Nothing then remained for the Russians except to sink the ships, and this they did, so that Russia lost a squadron which, all told, represented an outlay of over thirty millions sterling—$150,000,000. In a telegram despatched to his own Government on January 1st, General Stossel said: "Great Sovereign, forgive! We have done all that was humanly possible. Judge us; but be merciful. Eleven months have exhausted our strength. A quarter only of the defenders, and one-half of them invalids, occupy twenty-seven versts of fortifications without supports and without intervals for even the briefest repose. The men are reduced to shadows!" On the previous day Stossel had written to General Nogi, declaring that further resistance would merely entail useless loss of life considering the conditions within the fortress.
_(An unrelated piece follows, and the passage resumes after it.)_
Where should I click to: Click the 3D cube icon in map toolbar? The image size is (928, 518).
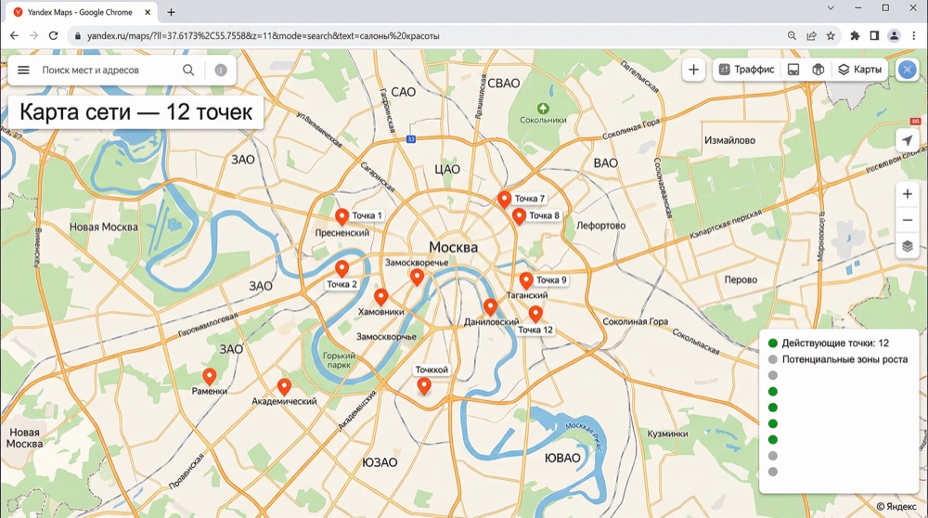pyautogui.click(x=818, y=70)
The total number of prisoners who surrendered at the fall of the fortress was 878 officers and 23,491 men, and the captured material included 546 guns; 35,252 rifles; 60 torpedoes; 30,000 kilograms of powder; 82,670 rounds of gun-ammunition; two and a quarter million rounds of small-arm ammunition; a number of wagons; 1,920 horses; four battle-ships; two cruisers; fourteen gunboats and torpedo-craft; ten steamers; thirty-three steam launches, and various other vessels. These figures are worthy of study, as one of General Stossel's alleged reasons for surrendering was scarcity of ammunition.

MISHCHENKO'S RAID

The capture of Port Arthur meant something more than the fall of a fortress which had been counted impregnable and which had dominated the strategical situation for fully seven months. It meant, also, that General Nogi's army would now be free to join their comrades beyond the Liao River, and that Kuropatkin would find his opponents' strength increased by four divisions. It became, therefore, important to ascertain how soon this transfer was likely to be effected, and, if possible, to interrupt it by tearing up the railway. Accordingly, on January 8th, General Mishchenko's division of Cossacks, Caucasians, and Dragoons, mustering six thousand sabres, with six batteries of light artillery, crossed the Hun River and marched south on a five-mile front. Throughout the war the Cossacks, of whom a very large force was with the Russian army, had hitherto failed to demonstrate their usefulness, and this raid in force was regarded with much curiosity. It accomplished very little. Its leading squadrons penetrated as far south as Old Niuchwang, and five hundred metres of the railway north of Haicheng were destroyed, a bridge also being blown up. But this damage was speedily restored, and as for the reconnoitring results of the raid, they seem to have been very trifling.

THE BATTLE OF MUKDEN

After the battle of Heikautai, which cost the Russians twenty thousand casualties and exposed the troops to terrible hardships, Kuropatkin's army did not number more than 260,000 effectives. On the other hand, he could rely upon a constant stream of re-enforcements from Europe, as the efficiency of the railway service had been enormously increased by the genius and energy of Prince Khilkoff, Russian minister of Ways and Communications. In fact, when all the forces under orders for Manchuria had reached their destination, Kuropatkin would have under his command twelve army corps, six rifle-brigades, and nine divisions of mounted troops, a total of something like half a million men. Evidently the Japanese would not have acted wisely in patiently awaiting the coming of these troops. Moreover, since the break-up of winter would soon render temporarily impossible all operations in the field, to have deferred any forward movement beyond the month of March would have merely facilitated the massing of Russian re-enforcements in the lines on the Shaho, where the enemy had taken up his position after his defeat at Heikautai. These considerations induced Marshal Oyama to deliver an attack with his whole force during the second half of February, and there resulted a conflict which, under the name of the "battle of Mukden," will go down in the pages of history as the greatest fight on record.